Era la imagen del amigo que se fue: don Juan Manuel Elizondo entraba al bar del Hotel Cónsul como rutina de sus viajes a la ciudad de México. Se registraba en recepción, se sentaba en la mesa y pedía las dos cervezas. Mientras vivió, su gran amigo don José Alvarado se sentaba con él a platicar. Y bebían ambos toda la noche. Reían y hablaban sobre cosas de política, sobre Monterrey, sobre las utopías de la izquierda. Cuando don Pepe murió, don Juan Manuel no abandonó su rutina; si viajaba a la ciudad de México se hospedaba en el hotel Cónsul y volvía a sentarse en la misma mesa, a quedarse muy callado, con las dos cervezas en la mesa, homenajeando la amistad.
-- ¿Pero jefe, es que de verdad cree que algún día volverá el hombre?
 No lo se: los caminos del amor son inescrutables. Y para eso existe la fe.
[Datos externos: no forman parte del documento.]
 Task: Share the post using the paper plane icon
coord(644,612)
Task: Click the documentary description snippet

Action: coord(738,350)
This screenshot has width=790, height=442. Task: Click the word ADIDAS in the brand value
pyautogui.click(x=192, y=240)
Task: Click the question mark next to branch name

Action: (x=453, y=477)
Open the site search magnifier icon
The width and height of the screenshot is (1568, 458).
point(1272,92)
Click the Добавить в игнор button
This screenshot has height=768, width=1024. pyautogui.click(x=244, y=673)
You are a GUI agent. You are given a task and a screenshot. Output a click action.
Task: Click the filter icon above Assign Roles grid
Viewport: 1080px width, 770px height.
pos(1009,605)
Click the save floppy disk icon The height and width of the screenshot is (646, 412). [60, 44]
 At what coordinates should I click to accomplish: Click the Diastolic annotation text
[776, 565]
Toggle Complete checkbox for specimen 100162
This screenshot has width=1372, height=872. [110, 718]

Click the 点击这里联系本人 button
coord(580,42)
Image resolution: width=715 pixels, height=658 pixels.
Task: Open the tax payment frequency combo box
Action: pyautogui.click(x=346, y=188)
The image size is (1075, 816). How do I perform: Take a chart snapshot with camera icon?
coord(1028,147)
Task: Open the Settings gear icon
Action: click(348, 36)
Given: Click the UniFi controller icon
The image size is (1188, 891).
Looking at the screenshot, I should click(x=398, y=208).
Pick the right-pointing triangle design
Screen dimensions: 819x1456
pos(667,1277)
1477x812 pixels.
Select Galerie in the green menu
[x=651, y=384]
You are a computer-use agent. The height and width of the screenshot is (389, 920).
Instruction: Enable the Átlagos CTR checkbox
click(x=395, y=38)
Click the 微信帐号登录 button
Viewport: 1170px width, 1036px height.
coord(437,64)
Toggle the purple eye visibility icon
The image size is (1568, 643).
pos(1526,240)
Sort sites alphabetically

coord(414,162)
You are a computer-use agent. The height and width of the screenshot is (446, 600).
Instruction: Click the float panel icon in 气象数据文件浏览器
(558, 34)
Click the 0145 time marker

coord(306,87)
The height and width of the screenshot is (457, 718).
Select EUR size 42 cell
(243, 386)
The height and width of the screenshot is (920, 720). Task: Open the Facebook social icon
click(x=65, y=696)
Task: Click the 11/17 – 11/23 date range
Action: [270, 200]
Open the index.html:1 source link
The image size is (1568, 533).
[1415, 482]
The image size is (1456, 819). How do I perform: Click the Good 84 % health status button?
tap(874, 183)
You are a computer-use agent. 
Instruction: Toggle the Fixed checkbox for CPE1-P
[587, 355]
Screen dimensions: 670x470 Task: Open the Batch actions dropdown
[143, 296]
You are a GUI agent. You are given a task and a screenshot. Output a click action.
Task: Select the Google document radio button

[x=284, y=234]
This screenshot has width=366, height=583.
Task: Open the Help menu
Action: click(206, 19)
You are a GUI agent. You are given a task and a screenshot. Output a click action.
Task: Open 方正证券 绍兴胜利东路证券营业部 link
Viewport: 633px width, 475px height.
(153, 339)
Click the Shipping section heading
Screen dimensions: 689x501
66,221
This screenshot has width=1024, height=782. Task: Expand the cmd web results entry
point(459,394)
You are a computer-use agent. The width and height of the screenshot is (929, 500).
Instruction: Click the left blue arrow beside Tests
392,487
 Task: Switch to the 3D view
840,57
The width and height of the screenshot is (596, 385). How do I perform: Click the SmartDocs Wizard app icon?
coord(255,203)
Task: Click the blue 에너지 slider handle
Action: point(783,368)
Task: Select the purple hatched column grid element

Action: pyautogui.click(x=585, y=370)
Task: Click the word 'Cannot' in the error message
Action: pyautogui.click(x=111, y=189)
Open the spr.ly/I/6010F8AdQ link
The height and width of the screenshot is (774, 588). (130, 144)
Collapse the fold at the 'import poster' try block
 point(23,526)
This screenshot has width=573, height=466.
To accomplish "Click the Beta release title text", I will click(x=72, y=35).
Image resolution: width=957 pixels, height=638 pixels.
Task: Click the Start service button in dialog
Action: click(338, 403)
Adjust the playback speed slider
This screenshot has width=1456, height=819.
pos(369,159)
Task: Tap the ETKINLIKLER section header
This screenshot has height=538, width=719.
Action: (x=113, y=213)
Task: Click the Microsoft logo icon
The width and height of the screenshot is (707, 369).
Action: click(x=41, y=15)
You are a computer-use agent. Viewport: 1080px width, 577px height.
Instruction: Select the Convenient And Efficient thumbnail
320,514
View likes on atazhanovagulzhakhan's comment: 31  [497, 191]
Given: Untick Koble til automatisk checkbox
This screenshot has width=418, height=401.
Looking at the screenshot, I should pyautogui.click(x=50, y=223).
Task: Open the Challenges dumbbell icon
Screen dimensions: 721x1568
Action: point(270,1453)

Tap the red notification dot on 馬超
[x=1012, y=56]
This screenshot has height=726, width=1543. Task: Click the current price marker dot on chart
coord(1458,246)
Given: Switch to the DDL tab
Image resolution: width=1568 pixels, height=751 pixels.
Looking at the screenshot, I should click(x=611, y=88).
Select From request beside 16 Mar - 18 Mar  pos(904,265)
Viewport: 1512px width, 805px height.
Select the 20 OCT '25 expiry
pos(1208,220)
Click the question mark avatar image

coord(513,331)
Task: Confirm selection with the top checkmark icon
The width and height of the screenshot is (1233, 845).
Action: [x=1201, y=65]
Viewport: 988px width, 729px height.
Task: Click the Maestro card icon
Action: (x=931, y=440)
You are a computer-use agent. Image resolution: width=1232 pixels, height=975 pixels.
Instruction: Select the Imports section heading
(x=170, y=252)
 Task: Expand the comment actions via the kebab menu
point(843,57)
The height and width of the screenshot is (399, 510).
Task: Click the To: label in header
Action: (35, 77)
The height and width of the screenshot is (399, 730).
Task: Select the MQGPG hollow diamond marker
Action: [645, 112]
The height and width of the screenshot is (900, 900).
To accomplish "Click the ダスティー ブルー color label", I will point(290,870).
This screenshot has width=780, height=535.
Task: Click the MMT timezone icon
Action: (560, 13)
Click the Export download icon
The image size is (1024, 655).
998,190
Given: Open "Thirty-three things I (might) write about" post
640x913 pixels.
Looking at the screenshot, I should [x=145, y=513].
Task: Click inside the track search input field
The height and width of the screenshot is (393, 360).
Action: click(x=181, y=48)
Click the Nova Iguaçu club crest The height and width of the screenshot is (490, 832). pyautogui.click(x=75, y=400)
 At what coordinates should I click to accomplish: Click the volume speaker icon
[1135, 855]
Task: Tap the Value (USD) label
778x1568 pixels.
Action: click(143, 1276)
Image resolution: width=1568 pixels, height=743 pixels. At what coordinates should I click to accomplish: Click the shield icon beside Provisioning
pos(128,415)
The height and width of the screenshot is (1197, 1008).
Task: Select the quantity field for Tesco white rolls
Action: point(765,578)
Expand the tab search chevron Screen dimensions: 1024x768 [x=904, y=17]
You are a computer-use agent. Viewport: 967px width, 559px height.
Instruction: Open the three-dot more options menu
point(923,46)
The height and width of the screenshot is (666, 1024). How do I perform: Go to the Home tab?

Pero lo obvio es que el extranjero nunca volverá y la muchacha del vestido recto, color magenta, se quedará con las dos cervezas en la mesa y la nostalgia alojada en su cerebro. Sin embargo, ella confía en volver al local cada lunes, sentarse en la misma mesa, pedir las dos cervezas, y aguardar con paciencia al extranjero que la abandonó.
Si la vida fuera simple, yo no me burlaría del retraso del repartidor y no le serviría la cerveza en la mesa donde lo espero, este lunes por la tarde. Quizá me sentaría mejor con la muchacha que viste de color magenta. Me tomaría una de las dos cervezas que se calientan en su mesa y le contaría la anécdota de don Juan Manuel Elizondo quien cada vez que viajaba a México entraba al bar del Hotel Cónsul a tomarse unas cervezas con don Pepe Alvarado, su gran amigo muerto muchos años antes.
Pero la vida no es simple, y don Juan Manuel sabía que bebía su cerveza acompañado de un difunto. Y la muchacha sabe que nadie podría tomarse la cerveza del extranjero de quien ella se enamoró. Y yo tengo que esperar al repartidor que llega retrasado, como un asunto ordinario de trabajo.

Sin embargo, así sea por amor, amistad o negocios, ¿por qué es tan triste la imagen de dos cerveza en una mesa, y una persona tomando solitaria?